The following changes since commit b8a7f3cd7e8212e5c572178ff3b5a514861036a5:
Linus Torvalds (1):
Merge branch 'master' of git://git.kernel.org/.../viro/vfs-2.6

are available in the git repository at:

ssh://master.kernel.org/pub/scm/linux/kernel/git/rusty/linux-2.6-for-linus.git virtio-lguest

Adam Litke (2):
virtio: Add memory statistics reporting to the balloon driver (V4)
virtio: Fix scheduling while atomic in virtio_balloon stats

Michael S. Tsirkin (4):
tun: export underlying socket
mm: export use_mm/unuse_mm to modules
vhost_net: a kernel-level virtio server
vhost: add missing architectures

Rusty Russell (1):
lguest: remove unneeded zlib.h include in example launcher

Documentation/lguest/lguest.c | 1 -
MAINTAINERS | 9 +
arch/ia64/kvm/Kconfig | 1 +
arch/powerpc/kvm/Kconfig | 1 +
arch/s390/kvm/Kconfig | 1 +
arch/x86/kvm/Kconfig | 1 +
drivers/Makefile | 1 +
drivers/net/tun.c | 101 ++++-
drivers/vhost/Kconfig | 11 +
drivers/vhost/Makefile | 2 +
drivers/vhost/net.c | 648 ++++++++++++++++++++++++++
drivers/vhost/vhost.c | 968 +++++++++++++++++++++++++++++++++++++++
drivers/vhost/vhost.h | 159 +++++++
drivers/virtio/virtio_balloon.c | 108 ++++-
include/linux/Kbuild | 1 +
include/linux/if_tun.h | 14 +
include/linux/miscdevice.h | 1 +
include/linux/vhost.h | 130 ++++++
include/linux/virtio_balloon.h | 15 +
mm/mmu_context.c | 3 +
20 files changed, 2148 insertions(+), 28 deletions(-)
create mode 100644 drivers/vhost/Kconfig
create mode 100644 drivers/vhost/Makefile
create mode 100644 drivers/vhost/net.c
create mode 100644 drivers/vhost/vhost.c
create mode 100644 drivers/vhost/vhost.h
create mode 100644 include/linux/vhost.h

commit 740773dda21f343074235c63dc5bb83fa69887d4
Author: Michael S. Tsirkin <mst@xxxxxxxxxx>
Date: Wed Nov 4 17:55:02 2009 +0200

tun: export underlying socket

Tun device looks similar to a packet socket
in that both pass complete frames from/to userspace.

This patch fills in enough fields in the socket underlying tun driver
to support sendmsg/recvmsg operations, and message flags
MSG_TRUNC and MSG_DONTWAIT, and exports access to this socket
to modules.
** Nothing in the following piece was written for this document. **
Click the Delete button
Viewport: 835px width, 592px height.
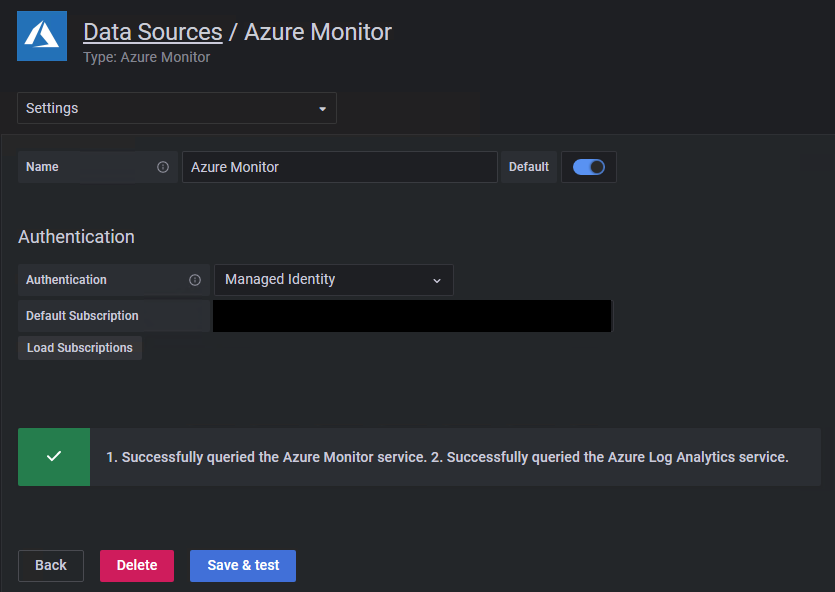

Regular read/write behaviour is unchanged.

This way, code using raw sockets to inject packets
into a physical device, can support injecting
packets into host network stack almost without modification.

First user of this interface will be vhost virtualization
accelerator.

Signed-off-by: "Michael S. Tsirkin" <mst@xxxxxxxxxx>
Acked-by: Herbert Xu <herbert@xxxxxxxxxxxxxxxxxxx>
Acked-by: "David S. Miller" <davem@xxxxxxxxxxxxx>
Signed-off-by: Rusty Russell <rusty@xxxxxxxxxxxxxxx>

drivers/net/tun.c | 101 +++++++++++++++++++++++++++++++++++++++---------
include/linux/if_tun.h | 14 +++++++
2 files changed, 96 insertions(+), 19 deletions(-)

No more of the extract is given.